"Você pode me chamar de 'Italiano'. Enquanto aquele demônio russo estiver vivo, prefiro que as pessoas não me chamem pelo meu nome."
O ucraniano Vladimir Karpenko, 37, vive há dez anos na cidade de Nápoles, na Itália, onde trabalha como pintor. Certo de que a Rússia invadiria seu país, ele e sua esposa formaram há duas semanas um grupo online para pedir doações de roupas, mantimentos não perecíveis, medicamentos e produtos de higiene que ele pessoalmente levou até a Ucrânia.
Uma vez lá, não pôde e também não quis voltar —o governo ucraniano proibiu que homens entre 18 e 60 anos deixem o país. Todos em idade e condições de combater são necessários neste momento.
Antes de se unir às forças de mobilização popular, unidades formadas por civis e reservistas, Vladimir foi ao hospital central de Lviv, no oeste da Ucrânia, para doar sangue. "Meu sangue ficará com o povo ucraniano, de um jeito ou de outro."
Há o risco de que os invasores russos detonem bombas termobáricas durante o conflito, armamento conhecido como "o pai de todas as bombas".
Essas bombas não usam munição convencional —são preenchidas com explosivos de alta temperatura e pressão, sugando o oxigênio do ar ao redor para gerar uma explosão poderosa e uma imensa onda de pressão que pode destruir os órgãos do corpo.
Sob a possibilidade de uma invasão em larga escala, o prefeito de Kiev, Vitali Klitschko, declarou que a capital está cercada, mas reforça que a população e o Exército ucraniano estão prontos para resistir.
Na linha de frente deste conflito, a população ucraniana se une para combater com armas caseiras, como garrafas cheias de gasolina e farelo de isopor, além de coquetéis molotov.
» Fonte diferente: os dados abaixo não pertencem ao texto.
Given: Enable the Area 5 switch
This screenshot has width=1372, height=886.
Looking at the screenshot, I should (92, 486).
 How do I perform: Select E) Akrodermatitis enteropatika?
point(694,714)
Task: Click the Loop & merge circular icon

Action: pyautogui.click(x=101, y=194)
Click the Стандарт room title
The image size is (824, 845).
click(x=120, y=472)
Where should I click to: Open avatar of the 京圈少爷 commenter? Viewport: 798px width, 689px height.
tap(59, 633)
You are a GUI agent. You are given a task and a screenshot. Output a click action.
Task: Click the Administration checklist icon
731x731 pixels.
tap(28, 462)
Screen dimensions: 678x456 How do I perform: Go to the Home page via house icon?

Antes que se tornem vítimas do Exército, centenas de milhares de civis (mulheres, crianças, idosos, pessoas com deficiências físicas e alguns poucos jovens apavorados demais para se colocarem na linha de frente contra uma poderosa força militar) tentam deixar a Ucrânia em direção a algum dos países vizinhos, principalmente a Polônia.
Uma fila de mais de 50 km se estende da cidade de Lviv à fronteira polonesa. Muitos abandonam os carros ou ônibus em que viajam e começam a caminhar sem saber onde poderão comer, descansar ou buscar abrigo do frio e da neve durante a noite.
Na estação de trem, outras milhares de pessoas se empurram sem saber quando o próximo trem deixando o país chegará. Falta comida e água, e os banheiros estão imundos. Neste momento, Lviv é o cordão umbilical entre a Ucrânia e o resto do mundo.
Até agora, o Exército ucraniano conseguiu impedir que forças russas avancem até esta região. A chegada de misseis doados ao Exército ucraniano por países europeus e pelos Estados Unidos limitam a possibilidade de ataques aéreos, mas as sirenes da cidade soam repetidamente alertas para que a população procure abrigos subterrâneos, frequentemente nos porões de casas e prédios da cidade.
Nas ruas, o que prevalece não é o medo, mas o patriotismo dos ucranianos, expresso na admiração pelo Exército nacional. A relação de confiança entre população e forças militares é espelhada principalmente pelo presidente Volodimir Zelenski, que mantém o papel de defensor da "ucranização" da sociedade, fenômeno que Putin acusa ser o início de um fenômeno ultranacionalista.